Deloitte unveils another EHR-driven software tool

Deloitte has moved quickly to tap into the wealth of electronic health records (EHRs) that form the bedrock of the 5-year alliance it formed with Intermountain Health in February. Having unveiled the first fruit of the collaboration in June, Deloitte introduced its second product this week.

The latest tool--called PopulationMiner--is designed to help biopharma companies identify areas of unmet clinical need and financial opportunities. Deloitte has again tapped into the 40-year health history accrued by partner Intermountain Health to power the service, which it is offering on a cloud-based subscription basis. Biopharma companies that sign up to the service can leverage the EHR data to find potential uses for a new compound, or uncover opportunities in new therapeutic areas for existing products.

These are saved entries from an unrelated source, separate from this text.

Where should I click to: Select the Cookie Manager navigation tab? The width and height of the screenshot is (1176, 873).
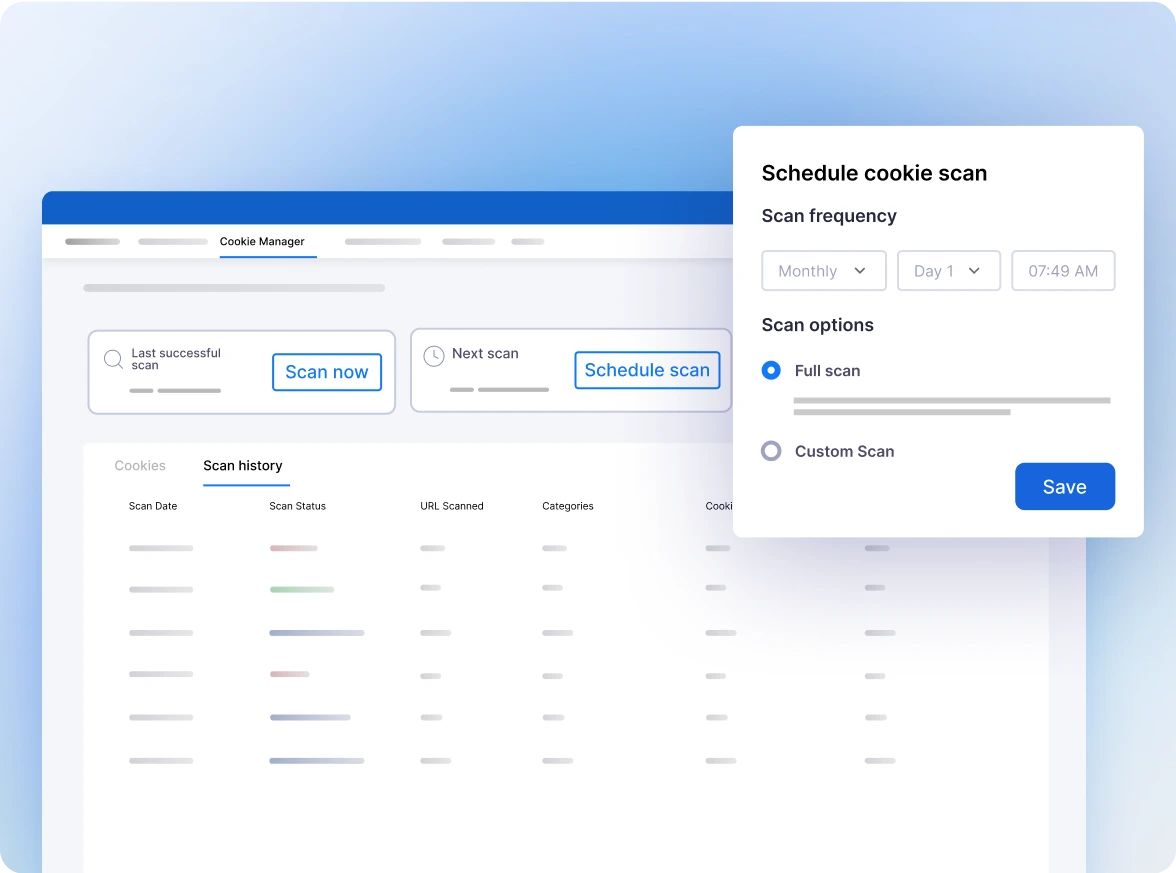262,242
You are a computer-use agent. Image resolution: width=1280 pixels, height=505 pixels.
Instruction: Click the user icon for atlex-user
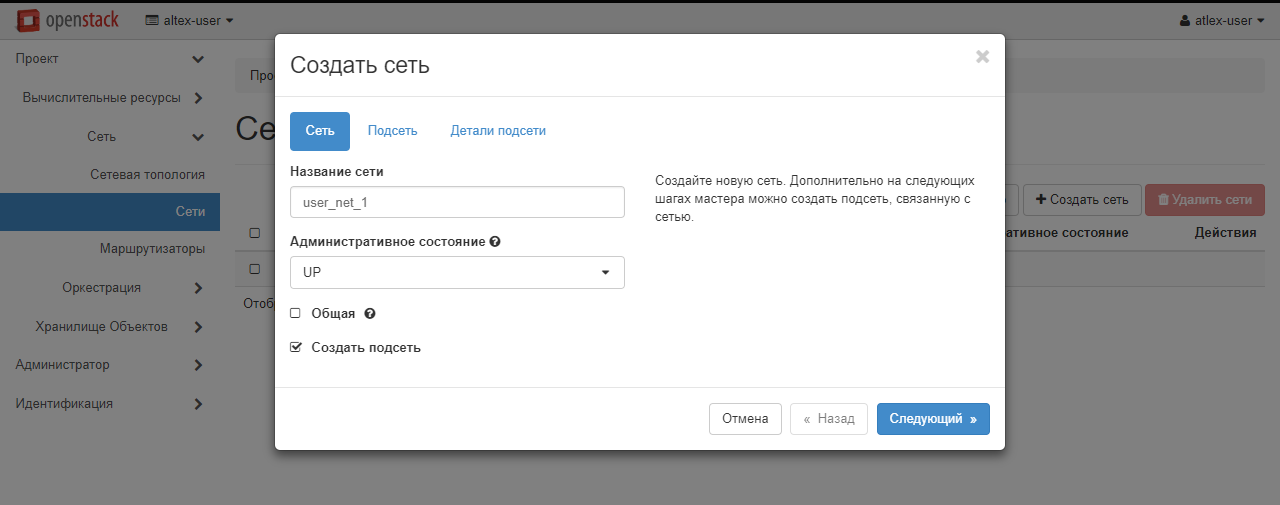tap(1186, 20)
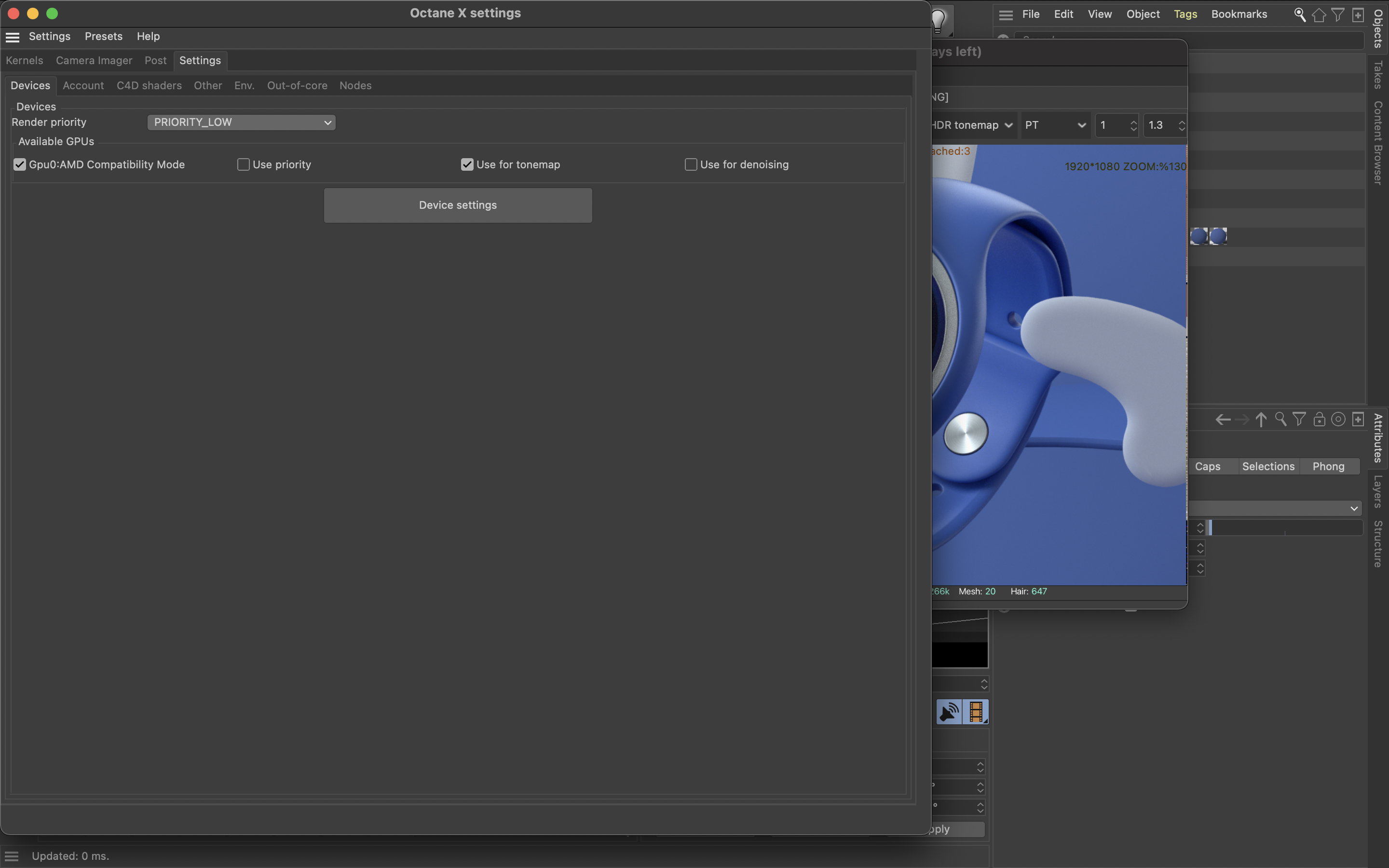Disable Gpu0 AMD Compatibility Mode
The width and height of the screenshot is (1389, 868).
click(x=18, y=164)
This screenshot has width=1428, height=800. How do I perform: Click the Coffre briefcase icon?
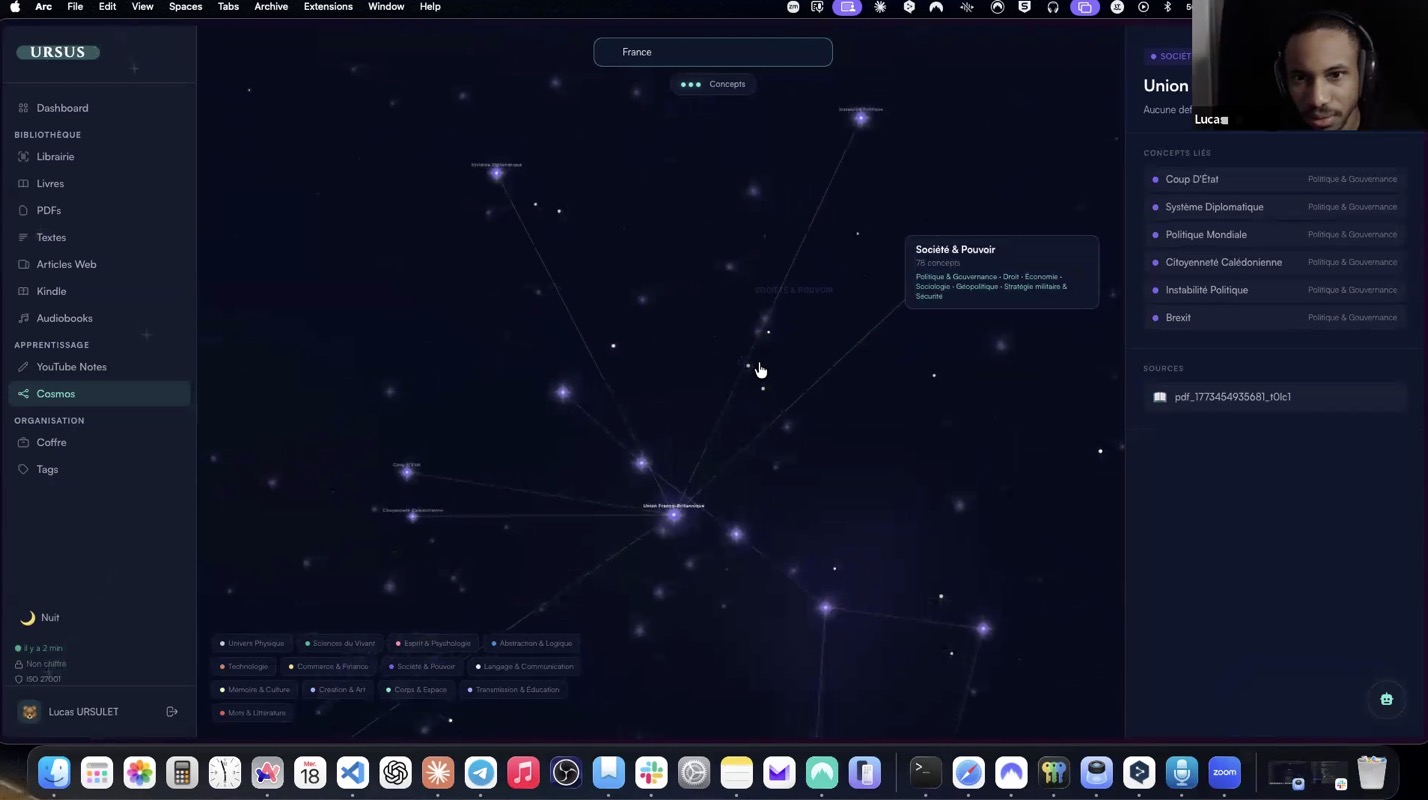23,442
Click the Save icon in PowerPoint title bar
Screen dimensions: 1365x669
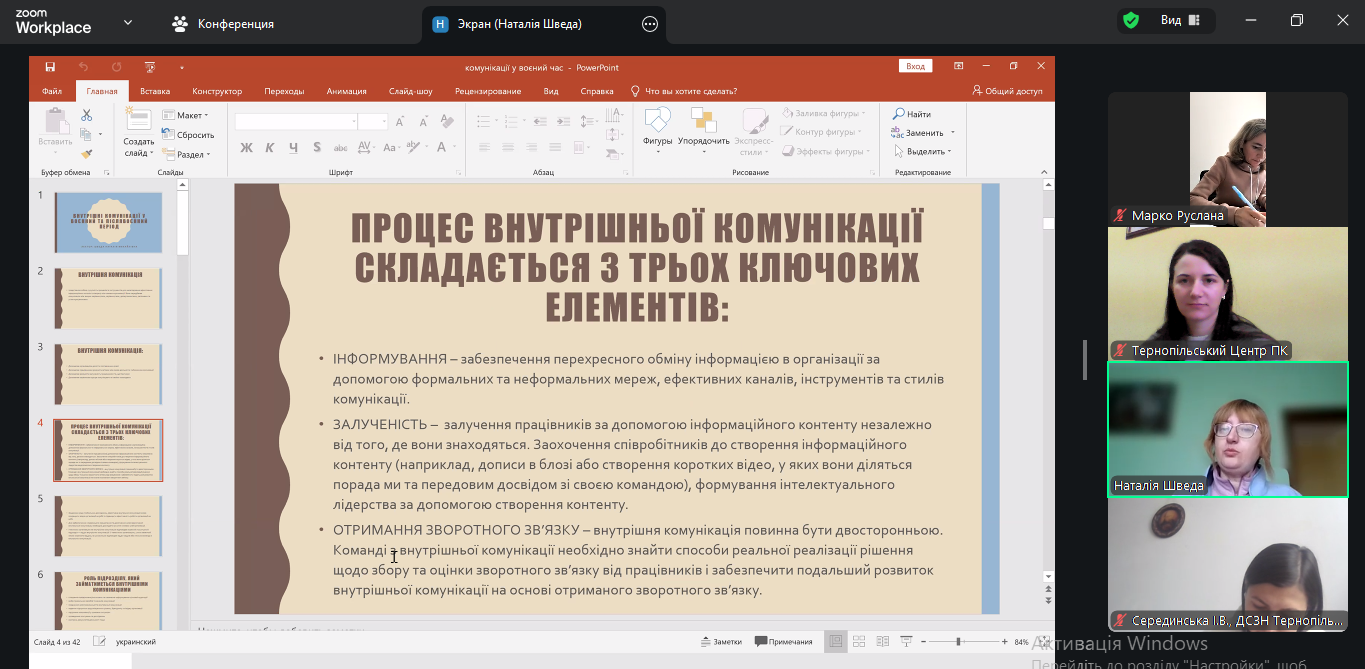point(50,67)
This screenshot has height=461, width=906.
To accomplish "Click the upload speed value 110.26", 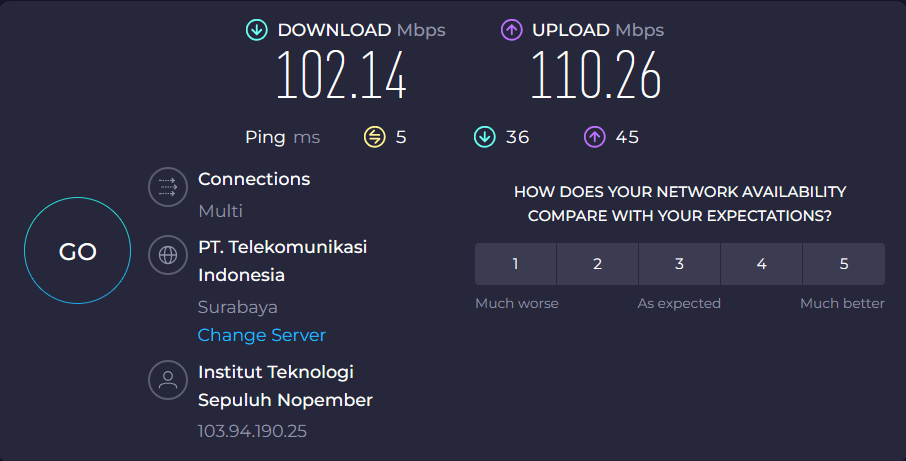I will 596,76.
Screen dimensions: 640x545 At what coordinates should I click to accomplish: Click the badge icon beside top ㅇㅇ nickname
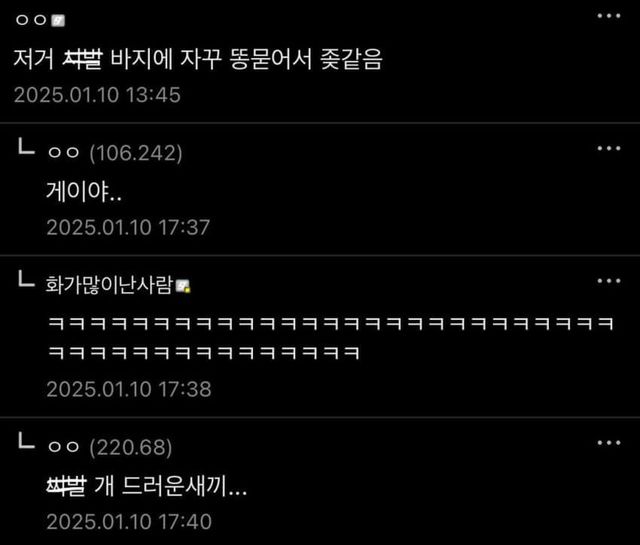(x=58, y=20)
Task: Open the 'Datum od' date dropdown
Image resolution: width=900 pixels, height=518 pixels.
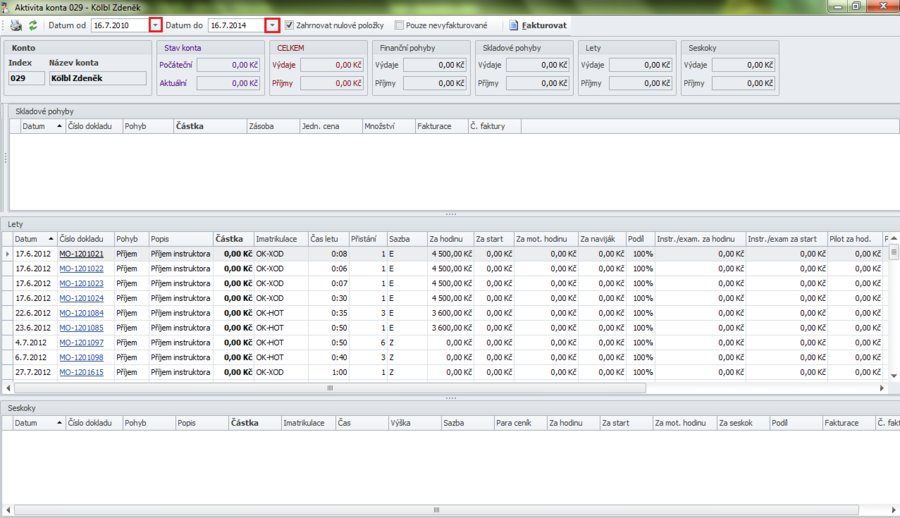Action: [155, 25]
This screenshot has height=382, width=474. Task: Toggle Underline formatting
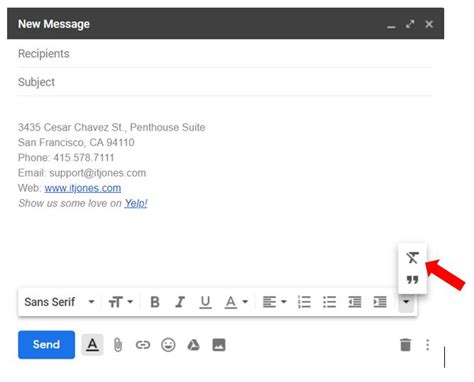tap(205, 302)
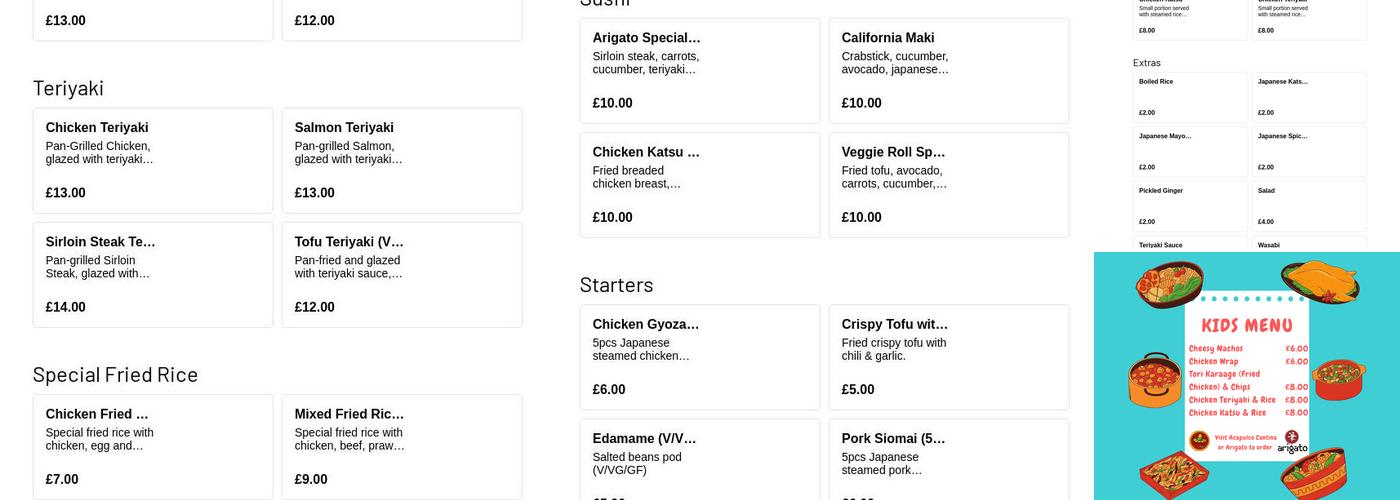Select the Mixed Fried Rice item
The width and height of the screenshot is (1400, 500).
click(402, 446)
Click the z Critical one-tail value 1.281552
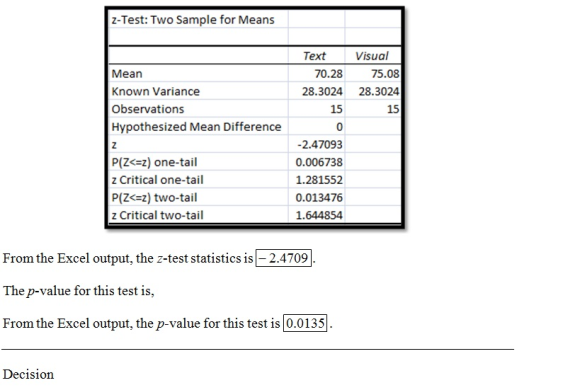This screenshot has width=580, height=390. point(319,180)
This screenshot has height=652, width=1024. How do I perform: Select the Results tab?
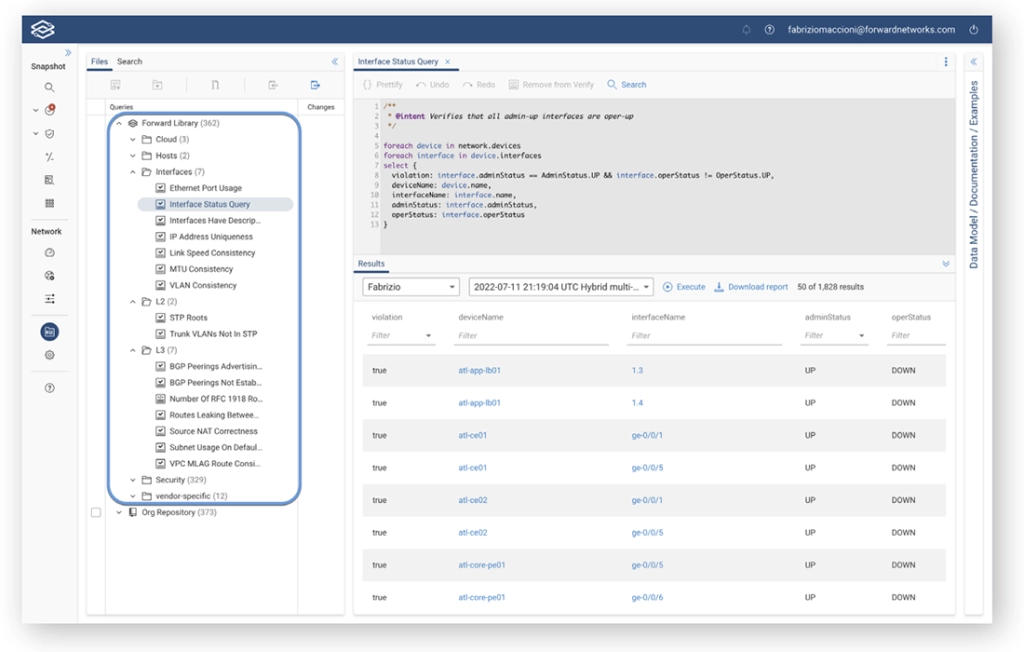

Despite the seeming potential for the tool to facilitate off-label research, Deloitte's managing director of health informatics Asif Dhar said this wasn't the idea driving development. "The intent is to start a process of meaningful science between life science companies and providers so that the layers of middlemen activity that distance the providers from those companies are eliminated," Dhar told InformationWeek Healthcare. Dhar named data consolidators, salespeople and clinical trial organizations as middlemen that could see their role lessened by use of PopulationMiner.

Healthcare providers and biopharma companies are both potential users of the service, and Deloitte sees the use of a common platform as an enabler of collaboration. OutcomesMiner--the first product to come out of the Deloitte-Intermountain collaboration--was also aimed at both sides. Deloitte built the earlier product to support the comparative effectiveness and pharmacoeconomic outcomes research projects biopharma is running to meet payer demands for evidence of a drug's value.